21 Ways to Get Bigger Orders, Create Happier Customers and Grow Your Restaurant Business – Without Spending a Cent on Advertising
- Maximize (your) people power – Your staff are the face of your business, and, of equal importance to the quality of your food, their performance serves as a barometer to the customers experience. It also reflects directly on your ability to train and manage them. Western Australian restaurants suffer from a reputation for bad service, and by proving that reputation undeserved in your case, you immediately place your restaurant in a position of competitive advantage. Key expectations of customers are that staff are friendly, well presented, attentive and deliver professional service. Most common (and destructive to your business) errors staff commit are being rude, not being available (customers feel neglected if your staff are too busy for them), not knowing the menu and making mistakes with orders. Customers will not always reward you for excellent service, but they will remember, and they will return. Bad service however, almost certainly means you’ll never see those customers again. Much easier to retain customers than continually try to find new ones.

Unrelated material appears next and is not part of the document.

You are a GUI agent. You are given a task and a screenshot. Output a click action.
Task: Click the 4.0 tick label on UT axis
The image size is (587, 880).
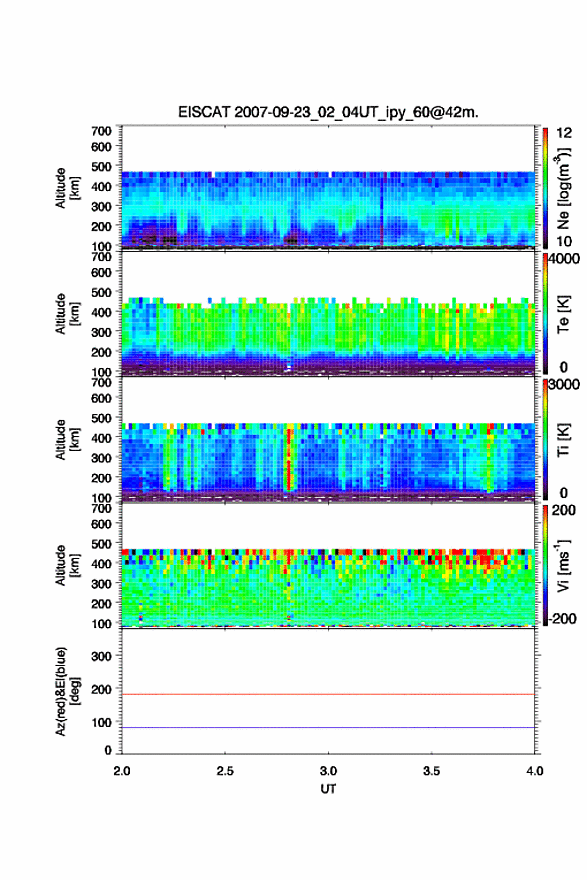pyautogui.click(x=535, y=771)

- Politeness costs you nothing, but means a lot – Do you greet your customers at the door? It seemingly an old-fashioned habit these days in most restaurants, but it makes a difference to be met at the door and invited in. It changes the feeling for the customer from purely using your space to share a meal with their friends, to feeling like they’re being invited into your dining room like it’s your home.
- Prove that the old ways are not dead – Welcome them. Make them feel like they are at a friends home. Offer them water and bread (if that suits your particular business), show them where the facilities are before they ask, ask if they had any trouble parking, if there are any more guests coming, if they’d like you to store their jackets. Listen to everything they say, and ask yourself if there’s any way to improve your service to them
- Your one chance at a first impression – Do you assign staff to make sure the tables and chairs are cleaned between covers? It can be a deal-breaker for guests. If you’re lucky they’ll just ask you to clean it before they sit; if you’re not, they may say nothing and either not sit down in the first place, or walk out and never visit you again.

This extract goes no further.